Telstra CTO, Hugh Bradlow, said: "One of the things we have been looking at as part of our $880m investment in cloud is how we can deliver a more complete set of cloud services with new innovations and the sort of capabilities organisations will need to migrate to the cloud. Today's announcement is a logical extension of that goal.
"Accenture have a number of services they have developed around the world that are applicable in Australia and we have the capability to deliver cloud services and the customer base so it made sense to combine forces and create this lab to take cloud services to the next level, both for us and for Accenture."
Gavin Michael, chief technology innovation officer at Accenture, added: "This is an important evolution of our alliance with Telstra and a real opportunity for us to bring into Australia proven cloud solutions. [The new lab] is integrated into the Accenture global innovation network. It is a way for us to bring to the market in Australia cloud solutions we see in other parts of the world."
The lab however is not intended to serve as a developer of bespoke apps to meet specific customer needs. Philip Jones, executive director of innovation and product management at Telstra, said: "If the customer asked us to develop something that we saw no other application for I doubt that we would do it, but what I do see it as is a means of bringing customers into the innovation cycle, contributing people and /or intellectual property."
The lab will primarily focus on building solutions around the cloud infrastructure stack Telstra announced in June when it said it would invest $800m on cloud in the next five years. That stack comprises Cisco servers and switching, EMC storage, VMware software and software from number of other software vendors.
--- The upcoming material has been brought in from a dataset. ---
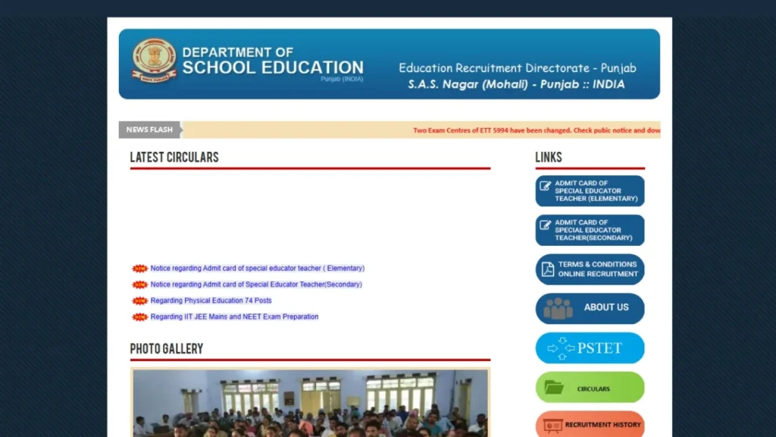776x437 pixels.
Task: Click the NEW burst icon beside IIT JEE notice
Action: [139, 316]
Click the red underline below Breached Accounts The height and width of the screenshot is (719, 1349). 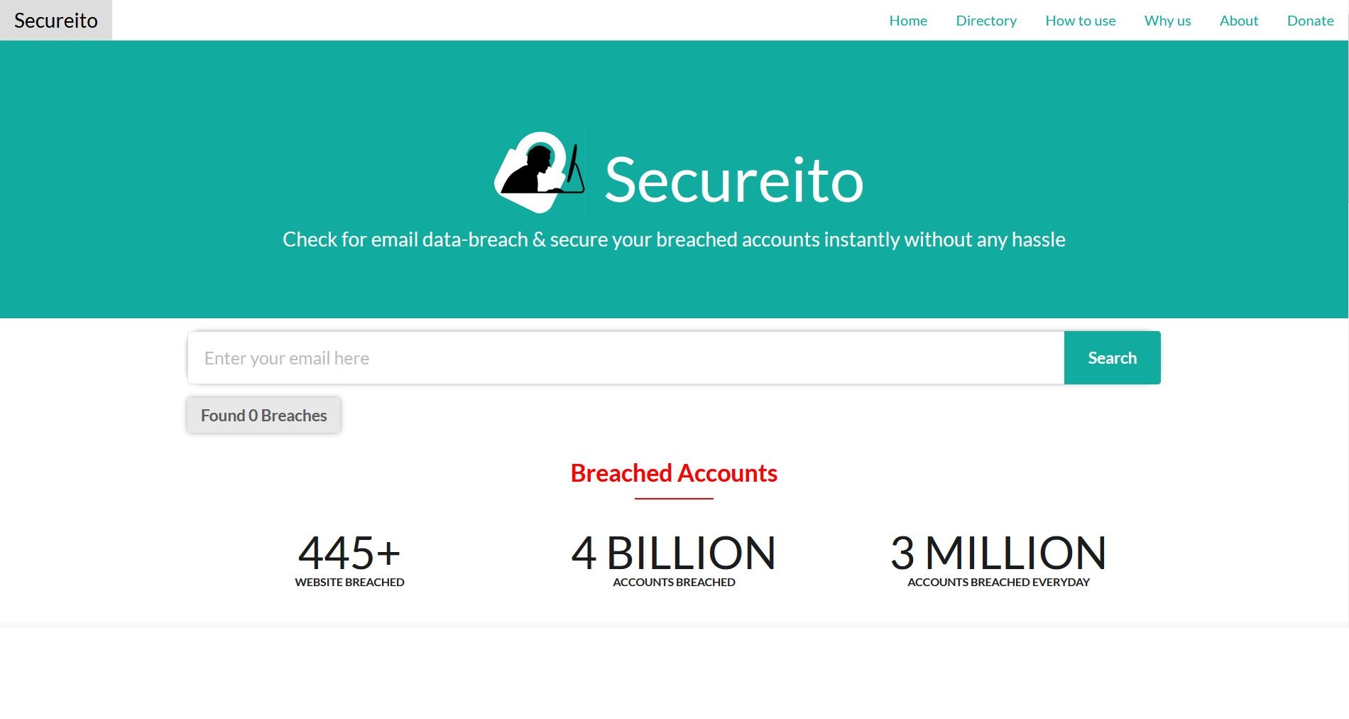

It followed the cloud partnership with Accenture announced last October. Under that agreement between Telstra and Accenture clients' applications are hosted in a virtualised environment in Telstra data centres and delivered over Telstra's IP network infrastructure with Accenture providing: the expertise to transition clients' existing applications into the cloud; ongoing support for those applications; and implementing new applications in the cloud rather than in customers' own data centres.
Telstra announced in June plans to invest $800m over the next five years to boost its ability to offer cloud computing services. It said that money would be spent on building a new state-of-the-art data centre in Melbourne, modernising and expanding other existing data centres and expanding the range of cloud based applications on offer, and developing an integrated online account management portal, but gave few specifics. Neither Telstra nor Accenture have given any indication of what investment will be made in the new innovation lab.